_Exercise requirements_
Swap "screenshot" for "image" in the items, starting at the line that contains "Where should I click to: Tap the cyan" and running through the end of the items, with everything else left unchanged. Leave the pictures out of your answer.

Data on locating visible targets
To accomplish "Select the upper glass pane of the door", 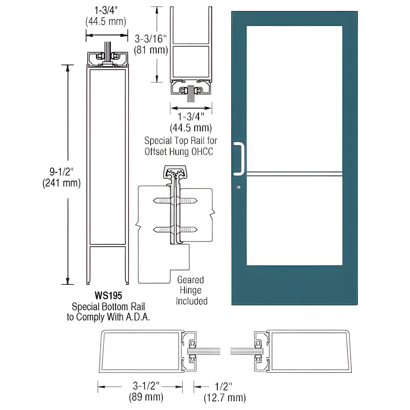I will [x=294, y=98].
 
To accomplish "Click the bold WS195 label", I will [x=108, y=296].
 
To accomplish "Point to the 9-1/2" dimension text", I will [x=62, y=172].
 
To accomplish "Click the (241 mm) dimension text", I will [x=62, y=183].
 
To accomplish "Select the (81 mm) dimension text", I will [x=151, y=50].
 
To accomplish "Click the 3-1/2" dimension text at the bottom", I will [x=146, y=386].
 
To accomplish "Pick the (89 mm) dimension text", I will [x=146, y=397].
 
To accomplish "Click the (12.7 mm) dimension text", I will [x=224, y=398].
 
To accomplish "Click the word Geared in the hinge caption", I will [x=190, y=280].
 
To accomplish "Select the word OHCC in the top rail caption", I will [x=202, y=152].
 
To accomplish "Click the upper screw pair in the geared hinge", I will [x=175, y=201].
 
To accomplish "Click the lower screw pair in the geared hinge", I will [x=175, y=230].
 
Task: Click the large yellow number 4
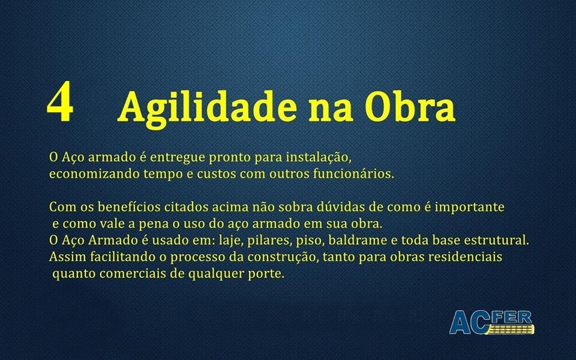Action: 60,101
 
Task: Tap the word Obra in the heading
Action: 410,106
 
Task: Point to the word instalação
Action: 319,158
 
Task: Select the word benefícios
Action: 130,207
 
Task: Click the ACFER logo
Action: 491,322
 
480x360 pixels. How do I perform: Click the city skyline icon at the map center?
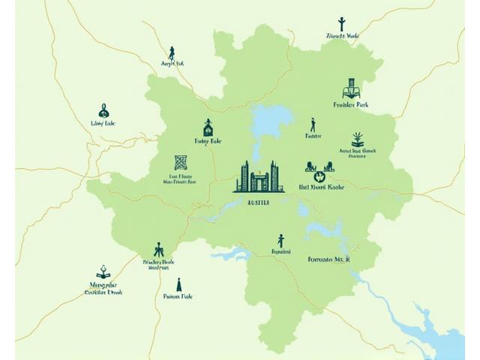click(258, 178)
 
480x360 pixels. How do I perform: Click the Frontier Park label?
click(350, 106)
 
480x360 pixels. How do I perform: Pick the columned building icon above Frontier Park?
click(350, 88)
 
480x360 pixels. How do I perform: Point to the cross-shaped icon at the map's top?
click(341, 23)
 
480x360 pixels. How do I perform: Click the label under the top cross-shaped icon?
click(344, 36)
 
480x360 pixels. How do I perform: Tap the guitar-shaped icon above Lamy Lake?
click(104, 111)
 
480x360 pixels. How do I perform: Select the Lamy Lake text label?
click(103, 124)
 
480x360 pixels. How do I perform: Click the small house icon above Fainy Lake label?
click(208, 128)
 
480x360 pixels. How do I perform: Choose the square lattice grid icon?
click(181, 162)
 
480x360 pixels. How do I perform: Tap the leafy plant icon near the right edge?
click(358, 140)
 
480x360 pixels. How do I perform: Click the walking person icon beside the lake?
click(313, 124)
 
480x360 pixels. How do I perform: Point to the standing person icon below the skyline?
click(280, 241)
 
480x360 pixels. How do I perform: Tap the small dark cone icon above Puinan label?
click(178, 285)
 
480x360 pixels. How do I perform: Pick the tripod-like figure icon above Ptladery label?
click(158, 250)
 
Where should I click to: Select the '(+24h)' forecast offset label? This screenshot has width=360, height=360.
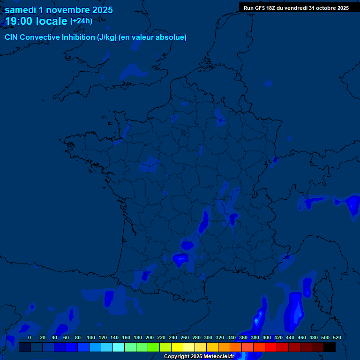click(81, 21)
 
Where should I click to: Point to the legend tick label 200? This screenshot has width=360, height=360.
click(150, 338)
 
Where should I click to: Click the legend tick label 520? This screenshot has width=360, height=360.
click(337, 338)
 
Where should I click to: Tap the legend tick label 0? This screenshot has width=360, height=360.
click(30, 338)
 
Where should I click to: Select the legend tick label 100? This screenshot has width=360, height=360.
click(91, 338)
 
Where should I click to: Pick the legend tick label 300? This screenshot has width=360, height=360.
click(208, 338)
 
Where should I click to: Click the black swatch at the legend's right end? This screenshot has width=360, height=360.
click(330, 347)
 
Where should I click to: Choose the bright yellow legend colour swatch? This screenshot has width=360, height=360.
click(177, 347)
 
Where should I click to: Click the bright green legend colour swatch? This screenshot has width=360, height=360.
click(154, 347)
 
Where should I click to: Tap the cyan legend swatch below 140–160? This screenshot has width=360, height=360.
click(119, 347)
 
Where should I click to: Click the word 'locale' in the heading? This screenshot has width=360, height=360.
click(51, 21)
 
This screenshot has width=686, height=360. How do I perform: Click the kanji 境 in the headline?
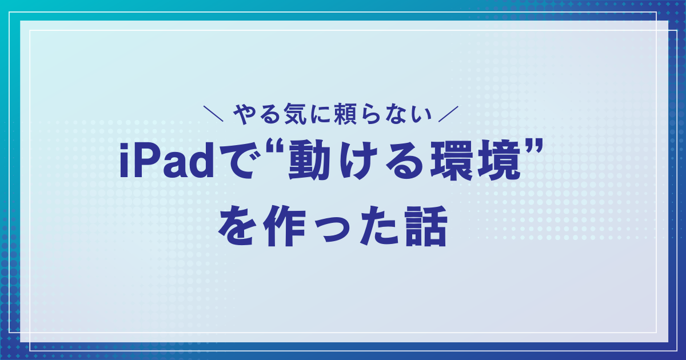(496, 163)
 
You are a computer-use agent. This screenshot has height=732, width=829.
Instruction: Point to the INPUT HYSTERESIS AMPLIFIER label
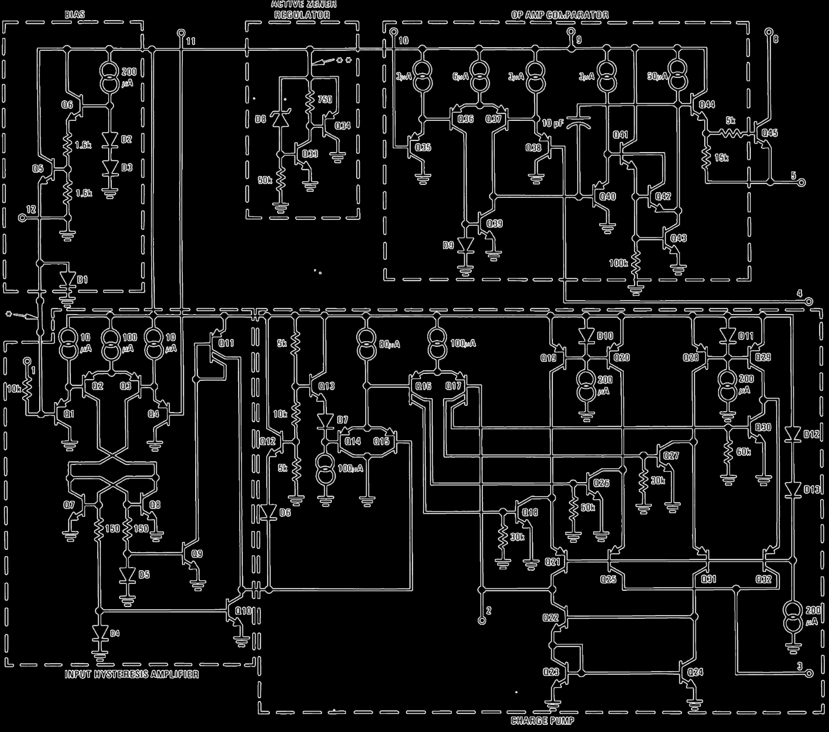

_Correct output_
Where should I click to: Tap the cyan legend swatch below 140–160? This image has width=360, height=360.
click(119, 347)
 
Where should I click to: Click the word 'locale' in the heading? This image has width=360, height=360.
click(51, 21)
 
This image has width=686, height=360. How do I perform: Click the kanji 境 in the headline?
(496, 163)
 
You are a computer-use agent. This image has height=732, width=829.
Instruction: Point to the INPUT HYSTERESIS AMPLIFIER label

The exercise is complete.